I've experimented with my machine a lot! I got it in February. I usually have the grind setting between 8-10, grind for about 20-22seconds, which normally gives me 18g of grounds. I then brew this for 25-30seconds and normally get an espresso shot weighing 35-40g. But it's always so bitter (and luke warm). In saying that, I've never actually had an espresso shot before, so I'm not 100% sure how they should taste. But I don't think they should be as bitter as mine are? But I'm mostly a latte drinker, so I'd love help on making a rich, flavorsome latte and not the bland ones I've been getting. Thanks


----------



## DavecUK (Aug 6, 2013)

@dragonguy1216 Welcome to the forum....I think on that machine it might help to warm things up first by pulling a blank shot....but we have members with those machine who will no doubt offer better help than me.


----------



## dragonguy1216 (May 12, 2021)

Thanks DavecUK. I probably should have went into more detail, but thought I was already getting too longwinded. I normally do pull a blank shot of just hot water first to heat the machine up and clean any residue that might be there. I've also bought a calibrated tamper to help with that. But still not great espressos.


----------



## 24774 (Mar 8, 2020)

I run a few shots to get my BE water to heat up properly, 3/4. That was probably the single biggest influence on my shot taste. Next I changed the burr setting to allow me to grind finer, that way the coffee came out slower and was thicker, more like honey.

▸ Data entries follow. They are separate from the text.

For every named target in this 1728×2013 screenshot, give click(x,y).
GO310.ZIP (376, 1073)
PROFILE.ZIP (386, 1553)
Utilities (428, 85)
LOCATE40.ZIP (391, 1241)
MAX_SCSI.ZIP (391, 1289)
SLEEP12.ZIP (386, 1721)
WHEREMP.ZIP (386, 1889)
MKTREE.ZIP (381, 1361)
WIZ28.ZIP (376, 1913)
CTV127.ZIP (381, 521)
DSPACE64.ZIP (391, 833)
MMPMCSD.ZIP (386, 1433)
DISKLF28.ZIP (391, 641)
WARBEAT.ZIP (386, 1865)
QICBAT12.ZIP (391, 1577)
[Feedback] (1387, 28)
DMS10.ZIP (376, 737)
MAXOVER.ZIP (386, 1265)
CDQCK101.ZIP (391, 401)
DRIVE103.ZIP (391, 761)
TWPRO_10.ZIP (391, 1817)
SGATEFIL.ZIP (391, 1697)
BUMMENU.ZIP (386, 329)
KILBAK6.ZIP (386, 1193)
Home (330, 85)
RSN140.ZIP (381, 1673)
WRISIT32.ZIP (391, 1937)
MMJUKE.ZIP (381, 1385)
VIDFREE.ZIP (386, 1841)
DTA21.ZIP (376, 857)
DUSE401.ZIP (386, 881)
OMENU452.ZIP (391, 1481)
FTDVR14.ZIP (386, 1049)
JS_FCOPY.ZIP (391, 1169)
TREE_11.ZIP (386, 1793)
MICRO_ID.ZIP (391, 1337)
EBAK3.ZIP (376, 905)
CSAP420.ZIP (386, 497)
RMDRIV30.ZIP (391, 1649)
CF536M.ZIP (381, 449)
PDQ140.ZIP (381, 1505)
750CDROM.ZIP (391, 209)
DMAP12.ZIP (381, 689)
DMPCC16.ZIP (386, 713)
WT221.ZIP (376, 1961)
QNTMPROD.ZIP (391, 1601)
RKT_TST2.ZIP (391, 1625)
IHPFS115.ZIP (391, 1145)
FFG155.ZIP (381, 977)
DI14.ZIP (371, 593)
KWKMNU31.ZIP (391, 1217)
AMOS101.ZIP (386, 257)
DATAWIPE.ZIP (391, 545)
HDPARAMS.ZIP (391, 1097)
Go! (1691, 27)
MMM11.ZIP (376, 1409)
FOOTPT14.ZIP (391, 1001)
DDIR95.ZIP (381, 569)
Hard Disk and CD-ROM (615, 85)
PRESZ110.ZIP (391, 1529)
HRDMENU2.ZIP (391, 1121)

I'm assuming your beans are rested for 10+ days? Also, experiment with 18.5g, 19g.

You're running a 'manual shot' right? Not just pressing button and waiting for it to do it's thing?

Tamping is hard to get right initially, I just could not do it evenly with the Sage one. I got a Motta and things improved massively.


----------



## ajohn (Sep 23, 2017)

Best way to get a BE up to temperature is to run blank shot through an empty pressurised basket - bit of a pain but it works. Alternatively select steam, pump thumps deselect and pull a shot as soon as the machine allows - or steam milk first as some do.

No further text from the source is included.